--- Begin ---
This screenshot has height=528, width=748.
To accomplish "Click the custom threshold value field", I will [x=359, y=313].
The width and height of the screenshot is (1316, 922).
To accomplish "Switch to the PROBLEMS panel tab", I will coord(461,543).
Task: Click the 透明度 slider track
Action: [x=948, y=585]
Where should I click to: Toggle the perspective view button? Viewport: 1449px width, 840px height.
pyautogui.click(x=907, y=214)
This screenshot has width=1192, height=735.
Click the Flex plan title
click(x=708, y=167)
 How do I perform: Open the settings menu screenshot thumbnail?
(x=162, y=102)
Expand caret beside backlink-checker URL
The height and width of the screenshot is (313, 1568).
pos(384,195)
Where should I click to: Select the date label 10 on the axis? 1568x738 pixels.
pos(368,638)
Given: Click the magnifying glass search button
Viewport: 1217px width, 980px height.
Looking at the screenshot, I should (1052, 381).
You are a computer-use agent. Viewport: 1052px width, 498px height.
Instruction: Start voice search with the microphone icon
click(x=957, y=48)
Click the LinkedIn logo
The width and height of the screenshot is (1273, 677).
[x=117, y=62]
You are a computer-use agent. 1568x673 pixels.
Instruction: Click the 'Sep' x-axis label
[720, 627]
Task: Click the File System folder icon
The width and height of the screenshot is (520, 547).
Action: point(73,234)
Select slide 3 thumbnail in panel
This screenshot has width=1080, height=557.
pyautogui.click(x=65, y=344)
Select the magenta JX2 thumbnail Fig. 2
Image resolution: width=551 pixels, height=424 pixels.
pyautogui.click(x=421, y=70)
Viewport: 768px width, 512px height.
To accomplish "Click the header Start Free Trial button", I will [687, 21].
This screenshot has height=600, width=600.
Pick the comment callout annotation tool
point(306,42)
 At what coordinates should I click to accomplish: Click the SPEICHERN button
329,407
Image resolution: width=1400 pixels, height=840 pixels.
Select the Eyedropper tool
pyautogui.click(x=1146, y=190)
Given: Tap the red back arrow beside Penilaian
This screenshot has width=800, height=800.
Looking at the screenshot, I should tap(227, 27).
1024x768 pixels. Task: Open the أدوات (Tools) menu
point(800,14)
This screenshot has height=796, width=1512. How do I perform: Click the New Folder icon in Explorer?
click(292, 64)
--- End ---
Begin at the line of the listing that has "Image resolution: width=1400" and stop after the last line of the listing. Rewrite only those lines, replacing "Eyedropper" with "Pipette" and leaving everything else the same.

Image resolution: width=1400 pixels, height=840 pixels.
Select the Pipette tool
pyautogui.click(x=1146, y=190)
Given: Tap the red back arrow beside Penilaian
This screenshot has width=800, height=800.
Looking at the screenshot, I should tap(227, 27).
1024x768 pixels. Task: Open the أدوات (Tools) menu
point(800,14)
This screenshot has height=796, width=1512. How do I perform: Click the New Folder icon in Explorer?
click(292, 64)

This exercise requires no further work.